Melihat pola konsumsi masyarakat yang saat ini berubah, penjualan secara online atau e-commerce sekarang merupakan sebuah solusi bagi UMKM yang pasti bisa menjalankan usahanya, untuk tetap memasarkan produknya sesuai protokol pencegahan covid-19.
“Riset RPL UI menyebutkan bahwa UMKM yang berpotensi dalam masa sekarang ini adalah UMKM pangan yang memproduksi produk-produk herbal, natural, buah-buahan, sayur-sayuran, yang baik untuk kesehatan dan daya tahan tubuh,” ujarnya.
Selain itu, UMKM juga ada yang menyediakan produk makanan siap olah dan bisa disimpan lama. Hal itu sejalan dengan survei dengan hasil 49 persen bahwa masyarakat saat ini lebih sering memasak di rumah, jadi permintaan terhadap produk-produk yang siap diolah praktis menjadi fokus saat ini.

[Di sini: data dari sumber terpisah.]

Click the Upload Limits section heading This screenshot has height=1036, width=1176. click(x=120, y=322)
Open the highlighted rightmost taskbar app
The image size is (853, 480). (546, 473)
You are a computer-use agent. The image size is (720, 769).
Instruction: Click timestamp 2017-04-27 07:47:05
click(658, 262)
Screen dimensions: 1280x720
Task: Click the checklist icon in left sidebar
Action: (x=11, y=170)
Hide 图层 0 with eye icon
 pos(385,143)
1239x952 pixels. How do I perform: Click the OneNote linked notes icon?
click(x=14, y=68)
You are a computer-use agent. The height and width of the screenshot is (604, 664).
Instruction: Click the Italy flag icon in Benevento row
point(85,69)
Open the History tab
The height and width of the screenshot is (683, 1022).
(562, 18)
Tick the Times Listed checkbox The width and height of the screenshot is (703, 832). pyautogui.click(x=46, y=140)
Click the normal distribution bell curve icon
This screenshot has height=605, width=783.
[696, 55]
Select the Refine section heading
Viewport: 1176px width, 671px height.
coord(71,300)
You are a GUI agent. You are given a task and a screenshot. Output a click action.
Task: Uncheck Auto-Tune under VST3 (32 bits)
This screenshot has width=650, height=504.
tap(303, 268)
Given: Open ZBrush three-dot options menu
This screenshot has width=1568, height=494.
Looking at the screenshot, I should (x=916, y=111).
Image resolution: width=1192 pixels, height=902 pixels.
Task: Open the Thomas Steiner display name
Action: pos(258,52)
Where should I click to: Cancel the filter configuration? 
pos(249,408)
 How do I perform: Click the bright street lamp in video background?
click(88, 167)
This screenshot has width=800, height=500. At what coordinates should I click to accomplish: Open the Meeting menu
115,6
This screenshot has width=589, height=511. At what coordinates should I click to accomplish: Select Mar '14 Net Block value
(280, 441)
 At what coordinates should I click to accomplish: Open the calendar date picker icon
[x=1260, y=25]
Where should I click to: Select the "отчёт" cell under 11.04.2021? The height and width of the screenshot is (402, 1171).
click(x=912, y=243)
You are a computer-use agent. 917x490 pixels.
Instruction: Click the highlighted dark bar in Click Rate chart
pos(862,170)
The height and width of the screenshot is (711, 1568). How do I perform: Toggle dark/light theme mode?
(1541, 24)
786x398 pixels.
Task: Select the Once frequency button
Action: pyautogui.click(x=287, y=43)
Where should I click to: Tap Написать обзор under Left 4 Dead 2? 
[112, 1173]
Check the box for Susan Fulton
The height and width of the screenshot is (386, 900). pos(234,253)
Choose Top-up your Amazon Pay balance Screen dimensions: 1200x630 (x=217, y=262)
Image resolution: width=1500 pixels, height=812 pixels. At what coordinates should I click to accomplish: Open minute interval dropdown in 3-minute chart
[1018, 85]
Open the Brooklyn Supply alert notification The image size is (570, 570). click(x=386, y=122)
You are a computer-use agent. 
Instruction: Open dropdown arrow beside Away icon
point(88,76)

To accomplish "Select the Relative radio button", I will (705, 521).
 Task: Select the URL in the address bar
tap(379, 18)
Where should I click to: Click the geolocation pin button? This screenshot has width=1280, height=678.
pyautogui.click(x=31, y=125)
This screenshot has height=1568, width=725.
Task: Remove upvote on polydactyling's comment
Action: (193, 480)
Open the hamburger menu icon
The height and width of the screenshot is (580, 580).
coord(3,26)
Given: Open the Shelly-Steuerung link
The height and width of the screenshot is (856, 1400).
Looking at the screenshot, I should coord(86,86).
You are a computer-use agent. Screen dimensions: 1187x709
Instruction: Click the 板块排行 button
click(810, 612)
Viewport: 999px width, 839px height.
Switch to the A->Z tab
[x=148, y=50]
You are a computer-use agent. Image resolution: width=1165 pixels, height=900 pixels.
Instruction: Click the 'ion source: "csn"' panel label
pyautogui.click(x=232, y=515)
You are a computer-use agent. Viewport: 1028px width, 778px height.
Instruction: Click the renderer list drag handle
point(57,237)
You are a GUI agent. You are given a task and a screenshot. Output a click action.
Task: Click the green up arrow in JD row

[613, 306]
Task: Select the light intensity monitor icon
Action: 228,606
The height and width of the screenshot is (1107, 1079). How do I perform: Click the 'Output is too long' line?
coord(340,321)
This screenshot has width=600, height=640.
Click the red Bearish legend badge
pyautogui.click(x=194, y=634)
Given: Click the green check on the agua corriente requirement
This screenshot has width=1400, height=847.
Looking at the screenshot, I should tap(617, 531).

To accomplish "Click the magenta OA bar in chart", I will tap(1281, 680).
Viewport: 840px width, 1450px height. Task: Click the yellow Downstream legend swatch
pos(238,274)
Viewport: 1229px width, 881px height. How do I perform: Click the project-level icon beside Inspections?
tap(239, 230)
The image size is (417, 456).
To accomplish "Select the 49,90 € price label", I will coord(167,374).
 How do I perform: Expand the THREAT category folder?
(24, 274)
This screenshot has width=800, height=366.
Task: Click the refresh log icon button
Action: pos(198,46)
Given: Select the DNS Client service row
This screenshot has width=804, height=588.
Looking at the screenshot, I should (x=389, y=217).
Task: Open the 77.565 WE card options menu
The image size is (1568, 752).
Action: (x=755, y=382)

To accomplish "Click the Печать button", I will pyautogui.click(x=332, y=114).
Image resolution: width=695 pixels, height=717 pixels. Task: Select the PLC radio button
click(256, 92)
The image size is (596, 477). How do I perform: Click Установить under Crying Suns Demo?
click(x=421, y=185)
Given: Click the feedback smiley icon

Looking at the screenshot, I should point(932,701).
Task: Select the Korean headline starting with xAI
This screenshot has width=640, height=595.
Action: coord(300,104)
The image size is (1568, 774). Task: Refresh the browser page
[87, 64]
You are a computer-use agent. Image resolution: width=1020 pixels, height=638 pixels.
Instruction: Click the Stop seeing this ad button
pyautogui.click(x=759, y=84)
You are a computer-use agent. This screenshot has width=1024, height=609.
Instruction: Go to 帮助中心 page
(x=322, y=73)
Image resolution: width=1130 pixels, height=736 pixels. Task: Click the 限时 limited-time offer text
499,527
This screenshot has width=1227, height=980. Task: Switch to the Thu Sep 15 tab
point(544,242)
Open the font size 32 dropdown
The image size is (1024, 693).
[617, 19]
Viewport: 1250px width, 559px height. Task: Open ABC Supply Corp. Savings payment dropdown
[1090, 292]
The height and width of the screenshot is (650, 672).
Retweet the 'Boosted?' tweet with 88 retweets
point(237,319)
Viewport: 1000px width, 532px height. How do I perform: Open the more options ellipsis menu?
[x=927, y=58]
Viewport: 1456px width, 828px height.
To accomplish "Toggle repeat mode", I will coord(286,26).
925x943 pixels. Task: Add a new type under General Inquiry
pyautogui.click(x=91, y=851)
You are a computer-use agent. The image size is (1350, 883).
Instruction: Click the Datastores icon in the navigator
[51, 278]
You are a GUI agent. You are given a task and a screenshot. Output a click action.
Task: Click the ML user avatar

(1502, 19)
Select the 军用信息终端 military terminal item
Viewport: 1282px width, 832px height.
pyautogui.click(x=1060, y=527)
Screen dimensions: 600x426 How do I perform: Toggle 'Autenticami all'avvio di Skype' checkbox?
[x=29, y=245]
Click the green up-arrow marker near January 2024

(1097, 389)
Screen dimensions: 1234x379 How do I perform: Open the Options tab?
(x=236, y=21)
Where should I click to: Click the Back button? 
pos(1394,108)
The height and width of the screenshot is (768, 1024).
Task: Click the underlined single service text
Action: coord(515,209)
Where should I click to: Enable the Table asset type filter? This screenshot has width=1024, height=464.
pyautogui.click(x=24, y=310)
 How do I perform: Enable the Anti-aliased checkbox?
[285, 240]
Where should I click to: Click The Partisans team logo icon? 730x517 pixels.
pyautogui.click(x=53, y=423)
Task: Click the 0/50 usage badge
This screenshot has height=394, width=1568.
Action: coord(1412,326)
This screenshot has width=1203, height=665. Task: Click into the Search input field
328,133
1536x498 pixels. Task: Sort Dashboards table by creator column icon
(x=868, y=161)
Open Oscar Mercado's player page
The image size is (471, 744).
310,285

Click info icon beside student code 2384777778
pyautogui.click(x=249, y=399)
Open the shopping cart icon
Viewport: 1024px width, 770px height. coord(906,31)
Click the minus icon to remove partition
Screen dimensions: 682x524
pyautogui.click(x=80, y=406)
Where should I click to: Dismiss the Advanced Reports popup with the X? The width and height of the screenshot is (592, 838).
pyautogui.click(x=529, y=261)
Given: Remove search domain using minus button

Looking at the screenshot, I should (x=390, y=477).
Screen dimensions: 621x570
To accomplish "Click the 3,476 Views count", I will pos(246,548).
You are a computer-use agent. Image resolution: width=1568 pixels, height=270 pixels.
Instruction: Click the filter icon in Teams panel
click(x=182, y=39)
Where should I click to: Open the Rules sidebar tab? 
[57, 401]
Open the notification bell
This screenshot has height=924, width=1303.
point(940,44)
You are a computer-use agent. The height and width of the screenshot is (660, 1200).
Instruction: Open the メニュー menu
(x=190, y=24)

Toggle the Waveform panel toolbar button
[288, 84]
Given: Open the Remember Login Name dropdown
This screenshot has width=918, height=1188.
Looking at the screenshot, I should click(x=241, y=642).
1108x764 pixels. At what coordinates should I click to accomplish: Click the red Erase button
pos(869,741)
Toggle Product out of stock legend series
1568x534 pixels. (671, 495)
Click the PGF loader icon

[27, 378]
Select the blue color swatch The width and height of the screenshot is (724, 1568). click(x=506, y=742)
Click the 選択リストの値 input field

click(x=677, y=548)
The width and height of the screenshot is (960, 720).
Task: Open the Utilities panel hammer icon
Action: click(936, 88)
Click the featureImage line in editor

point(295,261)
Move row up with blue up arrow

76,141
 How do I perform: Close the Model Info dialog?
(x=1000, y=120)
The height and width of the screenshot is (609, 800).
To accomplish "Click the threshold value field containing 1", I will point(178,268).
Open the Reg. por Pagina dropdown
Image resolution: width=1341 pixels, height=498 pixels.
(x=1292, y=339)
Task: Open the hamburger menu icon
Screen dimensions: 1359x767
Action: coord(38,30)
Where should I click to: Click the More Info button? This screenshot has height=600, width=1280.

“Saya mengajak seluruh pelaku koperasi dan UMKM bisa memanfaatkan momentum covid-19 sebagai bagian untuk belajar lebih aktif dalam memanfaatkan teknologi digital, untuk mengatasi permasalahan salah satunya pemasaran,” ungkapnya.
Ia juga mengajak masyarakat untuk membeli produk-produk koperasi dan UMKM agar perekonomian di dalam negeri tetap berputar, sehingga solidaritas sosial kepada yang terdampak saat ini sangat dibutuhkan.
“Saya berharap pandemi covid-19 bisa menjadi momentum bagi pelaku koperasi dan UMKM untuk membuktikan bahwa produk-produk dalam negeri mampu memenuhi kebutuhan masyarakat,” tutupnya.
Pandemi Corona Ubah Perilaku Digital Masyarakat Indonesia
Pandemi virus corona (Covid-19) telah membuat banyak perubahan terhadap perilaku konsumen di pasar digital. Hal ini diungkapkan oleh Head of Communication, Hi-Tech and Media Industry MarkPlus Inc, Rhesa Dwi Prabowo dalam acara MarkPlus Industry Roundtable, Selasa (28/4/2020).
Perubahan tersebut terangkum dalam hasil survei online yang diadakan MarkPlus Inc, yang diikuti 124 responden dimana sebanyak 70,2 persen diantaranya berasal dari Jabodetabek.
Rhesa menyampaikan, perubahan perilaku pertama yakni berkurangnya pengguna transportasi online selama masa pandemi. Sebagai catatan, pemerintah telah melarang penyedia jasa untuk mengangkut penumpang dalam Pembatasan Sosial Berskala Besar (PSBB).
"Secara harian, 38,7 persen pengguna transportasi online menurun selama Covid-19. Wajar terjadi, ini karena ada PSBB," jelas Rhesa.
Sebaliknya, hasil riset menunjukan, Perilaku pembelian bahan makanan (groceries) seperti daging, buah-buahan dan sayur-sayuran secara mingguan justru meningkat 11,3 persen.
Kenaikan juga terjadi secara bulanan terhadap penyaluran donasi yang melonjak 10,5 persen, serta pembelian obat-obatan yang meninggi 5,6 persen.
Advertisement
Pelaku E-Commerce juga Berubah
Selain bagi konsumen, perubahan tersebut juga berdampak terhadap pelaku e-commerce. Rhesa mencatat ada tiga komoditas yang paling banyak dicari pelanggan di pasar digital selama wabah corona, yakni bahan makanan, produk makanan dan minuman, serta obat-obatan atau kesehatan.
"Paling besar groceries, itu 79,4 persen. Itu seperti daging, sayur-sayuran, yang memang customer cari selama masa pandemi. Lalu makanan dan minuman 68,4 persen, dan produk obat-obatan dan kesehatan 49 persen," paparnya.
Rhesa juga melihat adanya peningkatan transaksi di atas Rp 1 juta per bulan yang dilakukan konsumen di pasar e-commerce selama masa penyebaran virus corona.
"Jadi orang yang spending di atas Rp 1 juta per bulan selama Covid-19 ini naik dari 37,1 persen jadi 48,4 persen," terang Rhesa.